[Stored records]
=== Section Start ===

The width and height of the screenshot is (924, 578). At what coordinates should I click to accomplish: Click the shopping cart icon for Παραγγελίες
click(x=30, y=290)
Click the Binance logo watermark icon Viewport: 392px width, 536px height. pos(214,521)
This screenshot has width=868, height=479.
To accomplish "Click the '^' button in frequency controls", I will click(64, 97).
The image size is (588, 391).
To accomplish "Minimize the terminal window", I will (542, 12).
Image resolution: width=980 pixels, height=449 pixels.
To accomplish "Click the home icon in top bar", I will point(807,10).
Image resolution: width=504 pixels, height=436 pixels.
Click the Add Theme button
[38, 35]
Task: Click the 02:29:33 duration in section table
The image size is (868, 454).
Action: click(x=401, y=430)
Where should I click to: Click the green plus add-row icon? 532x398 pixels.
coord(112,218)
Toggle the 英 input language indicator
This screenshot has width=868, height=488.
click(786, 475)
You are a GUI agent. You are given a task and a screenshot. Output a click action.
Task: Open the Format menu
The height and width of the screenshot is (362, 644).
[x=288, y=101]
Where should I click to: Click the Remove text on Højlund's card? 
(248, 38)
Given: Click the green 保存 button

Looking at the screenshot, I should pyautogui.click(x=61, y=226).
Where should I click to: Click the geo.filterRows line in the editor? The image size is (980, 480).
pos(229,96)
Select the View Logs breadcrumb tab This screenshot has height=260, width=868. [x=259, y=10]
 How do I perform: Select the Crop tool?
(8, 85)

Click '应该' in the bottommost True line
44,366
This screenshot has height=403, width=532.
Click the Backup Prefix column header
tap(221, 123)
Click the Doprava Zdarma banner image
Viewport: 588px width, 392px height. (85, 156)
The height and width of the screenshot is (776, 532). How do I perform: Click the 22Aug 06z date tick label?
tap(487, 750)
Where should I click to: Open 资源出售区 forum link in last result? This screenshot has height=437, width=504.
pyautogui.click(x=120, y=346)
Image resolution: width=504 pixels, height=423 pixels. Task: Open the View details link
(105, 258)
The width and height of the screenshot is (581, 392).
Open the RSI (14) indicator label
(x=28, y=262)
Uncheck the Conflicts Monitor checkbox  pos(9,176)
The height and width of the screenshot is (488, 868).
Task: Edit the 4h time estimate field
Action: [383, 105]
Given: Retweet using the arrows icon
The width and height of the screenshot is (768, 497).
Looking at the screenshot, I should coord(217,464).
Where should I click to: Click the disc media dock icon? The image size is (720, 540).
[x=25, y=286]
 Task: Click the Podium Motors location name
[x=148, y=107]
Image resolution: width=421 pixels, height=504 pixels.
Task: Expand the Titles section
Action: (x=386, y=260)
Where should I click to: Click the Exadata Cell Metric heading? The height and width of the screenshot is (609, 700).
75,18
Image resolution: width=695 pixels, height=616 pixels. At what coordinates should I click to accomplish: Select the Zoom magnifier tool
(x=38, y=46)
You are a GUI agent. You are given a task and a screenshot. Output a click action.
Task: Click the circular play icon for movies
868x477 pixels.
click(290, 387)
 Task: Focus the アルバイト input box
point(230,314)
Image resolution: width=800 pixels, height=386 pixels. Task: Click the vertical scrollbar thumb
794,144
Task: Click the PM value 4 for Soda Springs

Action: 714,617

=== Section End ===

◆ **Problem to solve**
Each record is to be retyped exactly as it appears.

◆ **Answer**
The width and height of the screenshot is (924, 578). At what coordinates should I click to accomplish: Click the shopping cart icon for Παραγγελίες
click(x=30, y=290)
Click the Binance logo watermark icon Viewport: 392px width, 536px height. pos(214,521)
This screenshot has width=868, height=479.
To accomplish "Click the '^' button in frequency controls", I will click(64, 97).
The image size is (588, 391).
To accomplish "Minimize the terminal window", I will (542, 12).
Image resolution: width=980 pixels, height=449 pixels.
To accomplish "Click the home icon in top bar", I will point(807,10).
Image resolution: width=504 pixels, height=436 pixels.
Click the Add Theme button
[38, 35]
Task: Click the 02:29:33 duration in section table
The image size is (868, 454).
Action: click(x=401, y=430)
Where should I click to: Click the green plus add-row icon? 532x398 pixels.
coord(112,218)
Toggle the 英 input language indicator
This screenshot has width=868, height=488.
click(786, 475)
You are a GUI agent. You are given a task and a screenshot. Output a click action.
Task: Open the Format menu
The height and width of the screenshot is (362, 644).
[x=288, y=101]
Where should I click to: Click the Remove text on Højlund's card? 
(248, 38)
Given: Click the green 保存 button

Looking at the screenshot, I should pyautogui.click(x=61, y=226).
Where should I click to: Click the geo.filterRows line in the editor? The image size is (980, 480).
pos(229,96)
Select the View Logs breadcrumb tab This screenshot has height=260, width=868. [x=259, y=10]
 How do I perform: Select the Crop tool?
(8, 85)

Click '应该' in the bottommost True line
44,366
This screenshot has height=403, width=532.
Click the Backup Prefix column header
tap(221, 123)
Click the Doprava Zdarma banner image
Viewport: 588px width, 392px height. (85, 156)
The height and width of the screenshot is (776, 532). How do I perform: Click the 22Aug 06z date tick label?
tap(487, 750)
Where should I click to: Open 资源出售区 forum link in last result? This screenshot has height=437, width=504.
pyautogui.click(x=120, y=346)
Image resolution: width=504 pixels, height=423 pixels. Task: Open the View details link
(105, 258)
The width and height of the screenshot is (581, 392).
Open the RSI (14) indicator label
(x=28, y=262)
Uncheck the Conflicts Monitor checkbox  pos(9,176)
The height and width of the screenshot is (488, 868).
Task: Edit the 4h time estimate field
Action: [383, 105]
Given: Retweet using the arrows icon
The width and height of the screenshot is (768, 497).
Looking at the screenshot, I should coord(217,464).
Where should I click to: Click the disc media dock icon? The image size is (720, 540).
[x=25, y=286]
 Task: Click the Podium Motors location name
[x=148, y=107]
Image resolution: width=421 pixels, height=504 pixels.
Task: Expand the Titles section
Action: (x=386, y=260)
Where should I click to: Click the Exadata Cell Metric heading? The height and width of the screenshot is (609, 700).
75,18
Image resolution: width=695 pixels, height=616 pixels. At what coordinates should I click to accomplish: Select the Zoom magnifier tool
(x=38, y=46)
You are a GUI agent. You are given a task and a screenshot. Output a click action.
Task: Click the circular play icon for movies
868x477 pixels.
click(290, 387)
 Task: Focus the アルバイト input box
point(230,314)
Image resolution: width=800 pixels, height=386 pixels. Task: Click the vertical scrollbar thumb
794,144
Task: Click the PM value 4 for Soda Springs

Action: 714,617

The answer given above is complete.